A research team has uncovered an extraordinary Early Bronze Age ritual landscape at Murayghat in Jordan, offering valuable insights into how ancient communities adapted to social and environmental changes.
How did ancient societies react when their familiar world fell apart? Archaeological work at Murayghat, a 5,500-year-old Early Bronze Age site in Jordan excavated by researchers from the University of Copenhagen, may offer important clues.
Murayghat developed following the decline of the Chalcolithic culture (ca. 4500–3500 BCE), a time distinguished by thriving domestic communities, elaborate symbolic traditions, copper tools, and small religious shrines.
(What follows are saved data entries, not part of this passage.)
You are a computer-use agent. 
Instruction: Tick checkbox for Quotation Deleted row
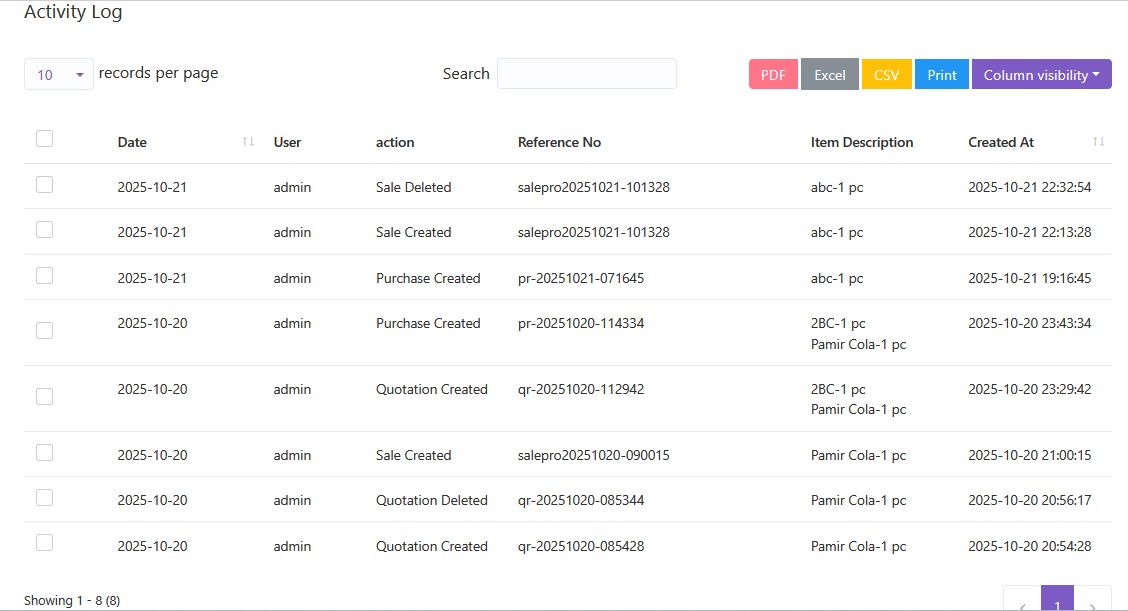click(x=44, y=497)
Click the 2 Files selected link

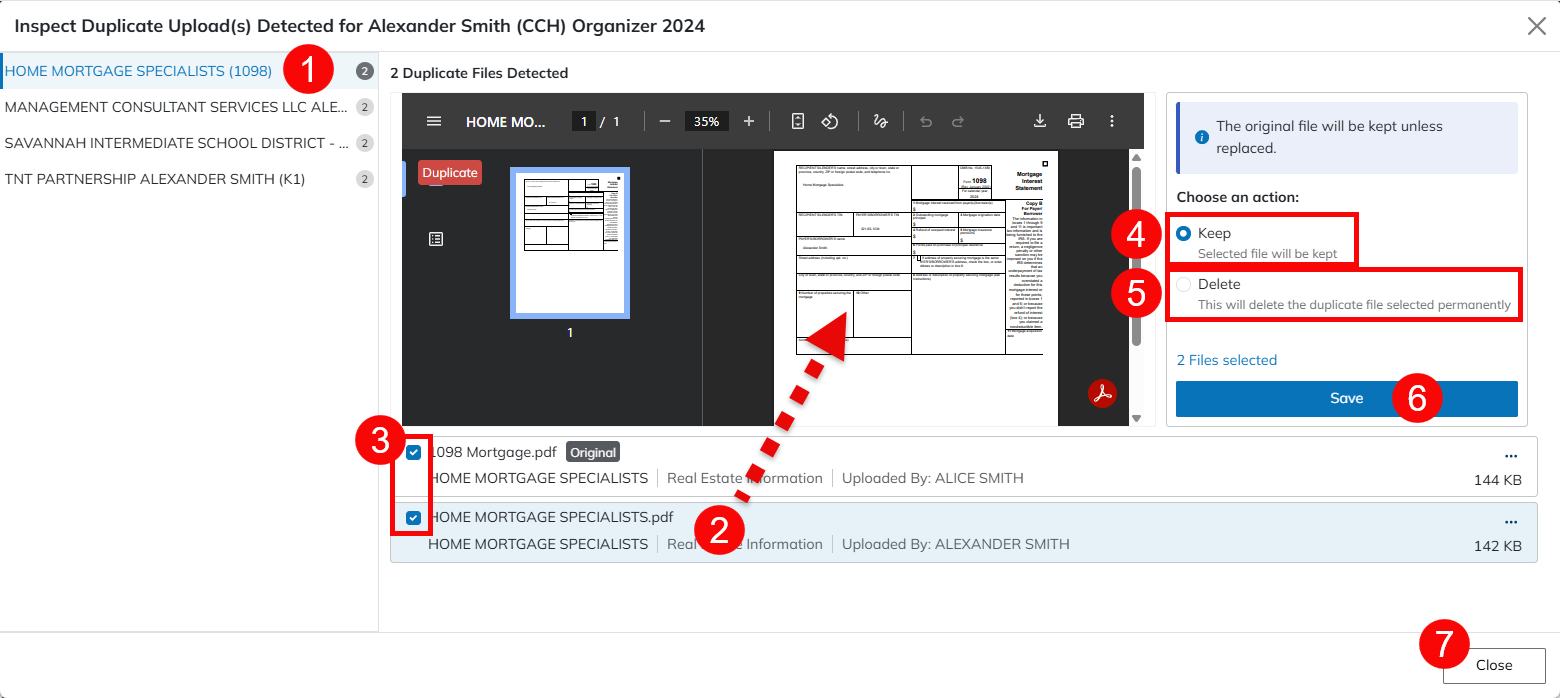(1226, 360)
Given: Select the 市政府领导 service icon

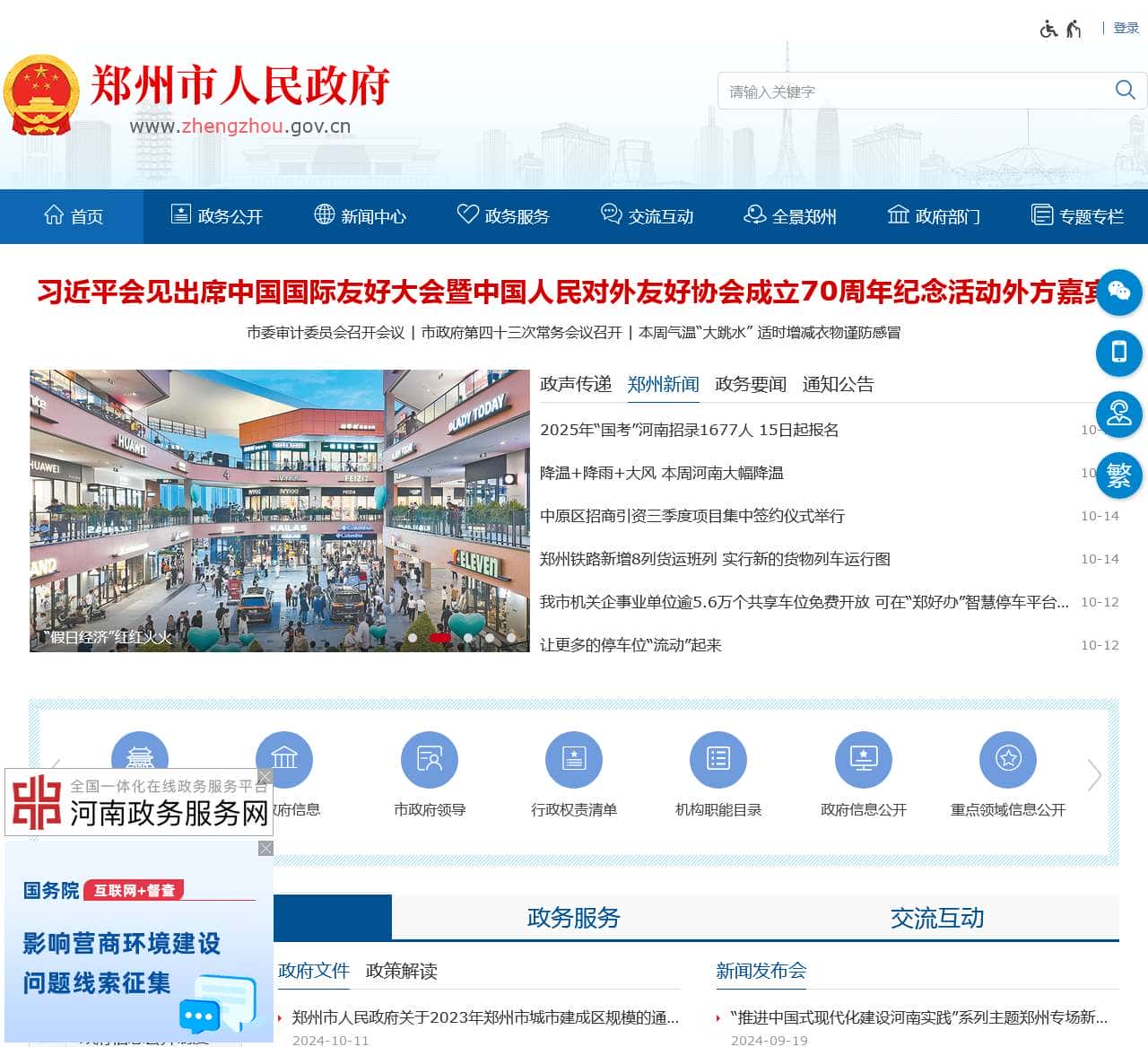Looking at the screenshot, I should (429, 758).
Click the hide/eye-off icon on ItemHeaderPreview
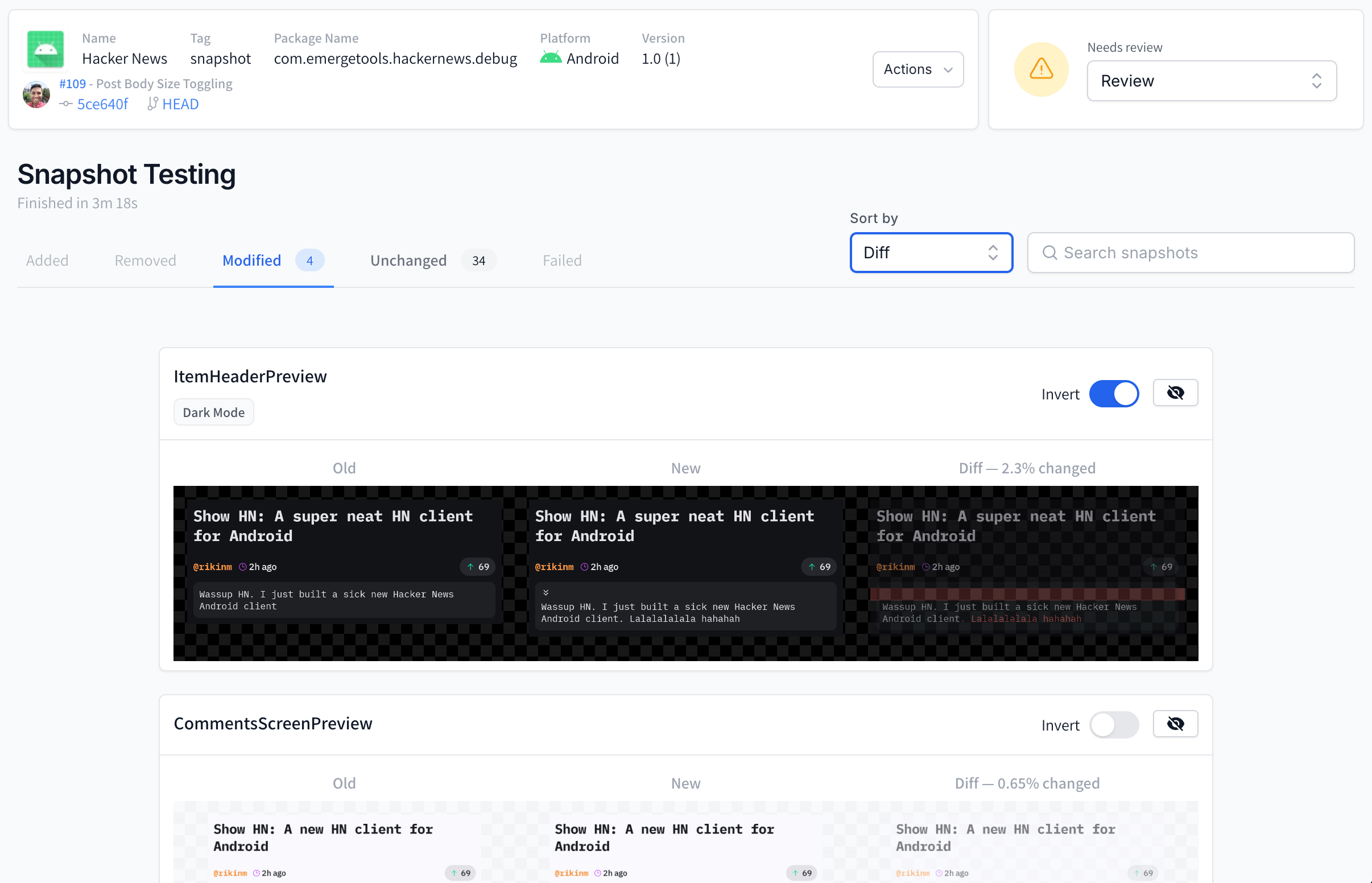The image size is (1372, 883). 1175,393
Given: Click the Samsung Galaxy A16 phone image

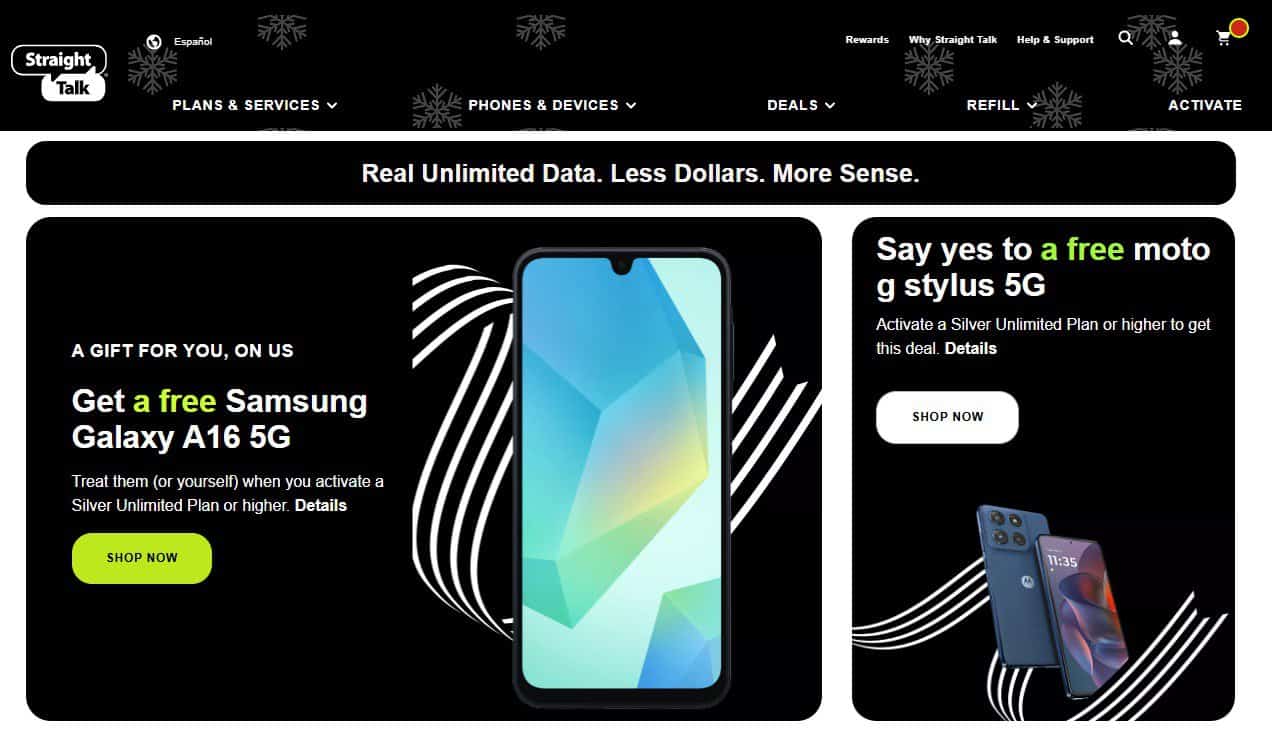Looking at the screenshot, I should [x=622, y=477].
Shifts in climate and widespread social instability likely contributed to the collapse of this earlier culture. In the aftermath, communities of the Early Bronze Age appear to have responded by developing new ways to express their beliefs through ritual and ceremony.
“Instead of the large domestic settlements with smaller shrines established during the Chalcolithic, our excavations at Early Bronze Age Murayghat show clusters of dolmens (stone burial monuments), standing stones, and large megalithic structures that point to ritual gatherings and communal burials rather than living quarters,” says project leader and archaeologist Susanne Kerner from the University of Copenhagen.
Redefinition of territory and social roles
More than 95 dolmen remains have been documented by the archaeologists, and the central hilltop of the site contains stone-built enclosures and carved bedrock features that also suggest ceremonial use.
These visible markers may have helped redefine identity, territory, and social roles in a time without strong central authority, Susanne Kerner points out:
“Murayghat gives us, we believe, fascinating new insights into how early societies coped with disruption by building monuments, redefining social roles, and creating new forms of community.”
Excavations at Murayghat have revealed Early Bronze Age pottery, large communal bowls, grinding stones, flint tools, animal horn cores, and a few copper objects — all pointing to ritual activity and possible feasting. The site’s layout and visibility also suggest it served as a meeting point for different groups in the region.